Manifestants devant le centre de détention de Derwentside qui détient des femmes migrantes

« La ministre de l'Intérieur, Yvette Cooper, parle de tous les projets négatifs visant à expulser davantage de réfugiés, mais où sont les projets en faveur des femmes vulnérables ? » a demandé Maggy Mayo, qui travaille pour l'association caritative Right to Remain.

Elle faisait partie d'une manifestation de centaines de personnes contre un centre de détention pour femmes immigrées samedi à Durham. Les femmes sont gardées indéfiniment dans un site rural éloigné, dans le cadre d'une pratique cruelle, isolante et inutile.

Maggy elle-même vivait dans la peur que le gouvernement la détienne jusqu'à ce que son statut d'immigration change. « Cela a un impact sur la santé mentale et brise les familles car elles ne peuvent pas être en contact avec leurs enfants ou ceux qu'elles aiment », a-t-elle déclaré.

« Nous parlons de femmes qui ont subi des traumatismes et des abus dans leur propre pays et qui sont détenues parce qu'elles ne peuvent pas prouver ce qu'elles ont vécu », a-t-elle déclaré. « Il y a là-bas des femmes qui ont été victimes de violences domestiques, de mutilations génitales féminines et de viols.

« Le ministère de l’Intérieur fait qu’il est difficile pour les femmes de prouver qu’elles ont réellement vécu cela. Si vous ne pouvez pas prouver avec suffisamment de preuves que vous avez été violée, vous risquez d'être arrêté. Il est coupable jusqu'à preuve du contraire », a soutenu Maggy.

Dans le centre, un agent de sécurité a déclaré à une détenue que si elle avait un enfant britannique, elle ne pourrait pas être détenue. Il l’a ensuite confiée à des tâches seules où elle ne se sentait absolument pas en sécurité.

Une autre voulait conserver une photo de sa famille, mais le ministère de l’Intérieur l’a forcée à la jeter. Une autre personne à l'intérieur a eu une réaction allergique et a été emmenée par six gardes à l'hôpital, menottée. Elle s'est sentie humiliée et les gardiens « la regardaient comme un tueur en série ».

« Le système est en panne.
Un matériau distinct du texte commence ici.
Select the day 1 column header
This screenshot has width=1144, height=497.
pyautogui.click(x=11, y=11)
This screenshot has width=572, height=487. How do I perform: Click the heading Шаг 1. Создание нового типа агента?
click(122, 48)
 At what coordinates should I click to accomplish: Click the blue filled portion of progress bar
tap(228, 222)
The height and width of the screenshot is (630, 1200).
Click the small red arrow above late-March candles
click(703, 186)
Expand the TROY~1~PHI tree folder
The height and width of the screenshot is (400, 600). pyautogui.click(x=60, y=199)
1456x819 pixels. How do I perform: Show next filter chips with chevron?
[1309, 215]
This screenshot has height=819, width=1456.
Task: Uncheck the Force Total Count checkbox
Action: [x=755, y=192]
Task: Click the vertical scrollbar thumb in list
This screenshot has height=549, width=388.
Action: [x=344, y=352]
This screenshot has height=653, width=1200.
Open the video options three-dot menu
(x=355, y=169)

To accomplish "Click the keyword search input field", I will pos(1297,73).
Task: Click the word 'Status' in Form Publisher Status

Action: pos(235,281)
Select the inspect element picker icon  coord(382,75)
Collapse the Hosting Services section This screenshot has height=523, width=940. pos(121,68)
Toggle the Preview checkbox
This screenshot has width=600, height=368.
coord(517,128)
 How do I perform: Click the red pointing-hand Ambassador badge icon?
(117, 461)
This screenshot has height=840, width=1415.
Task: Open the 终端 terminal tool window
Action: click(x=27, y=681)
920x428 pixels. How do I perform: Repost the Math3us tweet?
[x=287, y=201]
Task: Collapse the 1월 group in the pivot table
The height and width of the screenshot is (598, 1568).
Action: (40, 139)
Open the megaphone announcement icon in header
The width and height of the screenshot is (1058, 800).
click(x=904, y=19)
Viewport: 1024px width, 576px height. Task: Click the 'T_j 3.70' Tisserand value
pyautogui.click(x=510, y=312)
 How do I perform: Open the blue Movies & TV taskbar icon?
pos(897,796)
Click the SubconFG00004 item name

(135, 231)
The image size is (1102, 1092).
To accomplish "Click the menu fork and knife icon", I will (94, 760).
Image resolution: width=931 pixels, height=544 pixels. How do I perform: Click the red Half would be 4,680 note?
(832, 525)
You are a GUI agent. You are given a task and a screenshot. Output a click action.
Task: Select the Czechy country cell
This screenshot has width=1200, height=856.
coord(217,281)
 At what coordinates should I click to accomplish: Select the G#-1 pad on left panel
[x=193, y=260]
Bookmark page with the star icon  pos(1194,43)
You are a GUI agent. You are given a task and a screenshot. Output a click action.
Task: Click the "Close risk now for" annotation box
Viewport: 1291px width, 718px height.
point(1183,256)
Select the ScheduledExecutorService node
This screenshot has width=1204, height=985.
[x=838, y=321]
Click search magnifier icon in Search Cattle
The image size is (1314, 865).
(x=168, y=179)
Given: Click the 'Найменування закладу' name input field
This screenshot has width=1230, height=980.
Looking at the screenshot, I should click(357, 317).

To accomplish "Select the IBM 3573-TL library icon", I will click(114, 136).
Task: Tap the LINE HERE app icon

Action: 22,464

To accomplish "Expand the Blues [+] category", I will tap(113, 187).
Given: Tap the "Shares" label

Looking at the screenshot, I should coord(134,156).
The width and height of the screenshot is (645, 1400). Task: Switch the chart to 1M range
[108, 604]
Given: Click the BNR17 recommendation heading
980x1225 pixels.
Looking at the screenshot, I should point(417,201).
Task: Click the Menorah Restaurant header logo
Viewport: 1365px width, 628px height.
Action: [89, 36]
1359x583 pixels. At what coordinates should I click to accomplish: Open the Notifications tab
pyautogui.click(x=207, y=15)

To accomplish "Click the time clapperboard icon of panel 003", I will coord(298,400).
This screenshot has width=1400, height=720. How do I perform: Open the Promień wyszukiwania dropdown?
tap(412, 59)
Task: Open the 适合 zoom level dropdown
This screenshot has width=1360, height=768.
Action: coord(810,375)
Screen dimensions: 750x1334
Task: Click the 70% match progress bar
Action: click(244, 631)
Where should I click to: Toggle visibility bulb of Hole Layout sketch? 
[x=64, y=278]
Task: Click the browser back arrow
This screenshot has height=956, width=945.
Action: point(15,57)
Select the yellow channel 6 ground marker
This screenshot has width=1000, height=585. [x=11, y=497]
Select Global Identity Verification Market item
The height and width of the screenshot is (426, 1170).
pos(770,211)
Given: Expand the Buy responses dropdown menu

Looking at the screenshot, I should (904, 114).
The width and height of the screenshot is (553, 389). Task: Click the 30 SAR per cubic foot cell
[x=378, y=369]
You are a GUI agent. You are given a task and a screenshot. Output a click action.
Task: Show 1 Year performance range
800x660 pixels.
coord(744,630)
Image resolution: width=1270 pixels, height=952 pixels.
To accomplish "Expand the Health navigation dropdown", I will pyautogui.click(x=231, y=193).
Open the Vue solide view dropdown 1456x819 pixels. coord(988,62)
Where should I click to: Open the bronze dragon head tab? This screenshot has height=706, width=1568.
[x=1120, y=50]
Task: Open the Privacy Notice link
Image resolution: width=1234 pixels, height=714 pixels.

Quels crimes les femmes ont-elles commis ? Qu’ont-ils fait pour être traités de cette façon ?

« Tout simplement parce qu'ils ne peuvent pas prouver qu'ils ont été abusés sexuellement ? Ce sont ces crimes qui donnent à la Grande-Bretagne le droit de détenir des femmes », a-t-elle déclaré.

Maggy a ajouté : « Le juge est normalement un homme, l’avocat un homme, le responsable du ministère de l’Intérieur un homme. Il n’y a ni compassion ni empathie envers les femmes. Ils sont ignorés. »

Elle a fait valoir que le système « ne valorise pas les êtres humains », surtout si « vous êtes noir ou migrant ». Maggy a expliqué à quel point la détention peut être dommageable.

Elle a expliqué que les femmes sont obligées de « répéter leur traumatisme et leur histoire du premier jour ». « Vous répétez votre histoire, que ce soit à un avocat ou à un responsable du ministère de l'Intérieur. Cela traumatise à nouveau les femmes sans soutien.

« Il n'y a pas de liberté de mouvement ni de liberté mentale. Votre esprit est retenu à cause de la fréquence à laquelle vous devez vous rendre dans un centre de signalement », a-t-elle déclaré.

Maggy a dénoncé le racisme des politiciens et des médias traditionnels. « Nous sommes confrontés à la haine et à la discrimination en raison des discours racistes sur les demandeurs d’asile.

« Les plateformes médiatiques poussent ces récits à nous diviser. Elle n’est pas contestée et la haine raciste perdure.

« Tout ce que ces gens veulent, c’est un lieu sûr en Grande-Bretagne. Juste pour que quelqu’un puisse se rendre d’un endroit B à un endroit A. Mais il n’existe pas d’itinéraire sûr pour ceux qui fuient la persécution.